The
following text is a synthesis of several subchapters (bold) that treat the Late
Republican politician and general (imperator)
Lucius Cornelius Sulla (ca. 138-78 BC). My interest is not so much a
biographical one but rather focusses on some aspects of his well-documented
self-stylisation. For the sake of brevity, I don’t include the wider
perspective on his political environment and on other agents who also brought
forward religious claims during
this time (chapters 5.1.3.2+3) as well as – building on this – the
interpretation of transgressive religious behaviour as potentially desirable
for imperatores
especially in a civil war.
Sulla is commonly
known for becoming the first imperator to
turn his army against Rome, for waging a bloody civil war on Italian soil, for
(after his victory) systematically murdering any perceived opposition and as dictator making drastic changes in the
political system.
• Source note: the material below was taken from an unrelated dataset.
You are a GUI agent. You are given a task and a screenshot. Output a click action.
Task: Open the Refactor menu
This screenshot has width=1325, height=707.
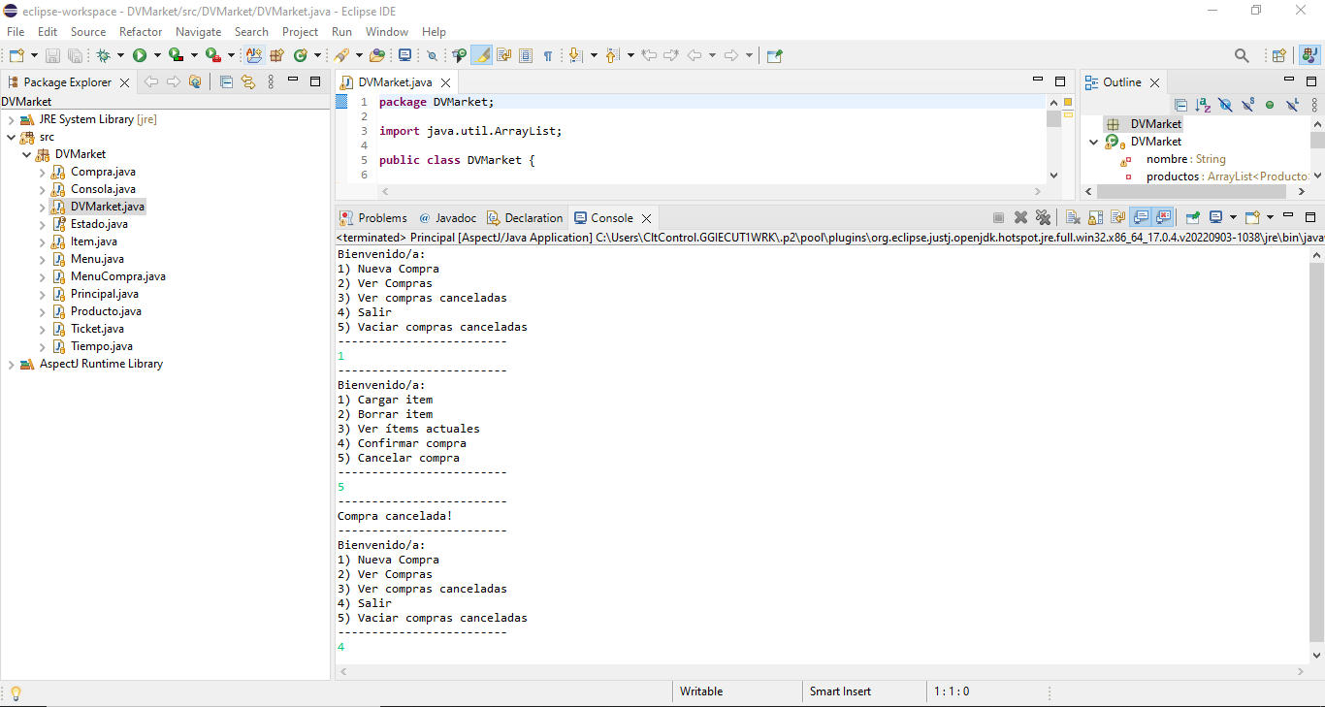pos(141,31)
In my thesis, though, his political ambitions and reforms
play a less important role than his career as imperator Felix (~the Fortunate) – his literary self- stylisation
as divinely inspired general. Special emphasis is put on the imperatorial
context. Here, the underlying idea is that Roman religion showed its highest
structural density in the public sphere where political ambitions and religious
office-holding went hand in hand and were tightly connected to the idea of
senatorial authority in religious matters. The situation changed during wartime
which for centuries usually meant the warmer seasons of every year. The turn
from 2nd to 1st century saw the development that military campaigns
didn’t only last for months but could take armies and generals away from Italy
for years. When Rome was at war the imperator
(usually the acting or a recent consul) was invested with almost unlimited
authority not only in military but also religious matters. Far away from the
social control of his peers (except those who accompanied him as subordinates)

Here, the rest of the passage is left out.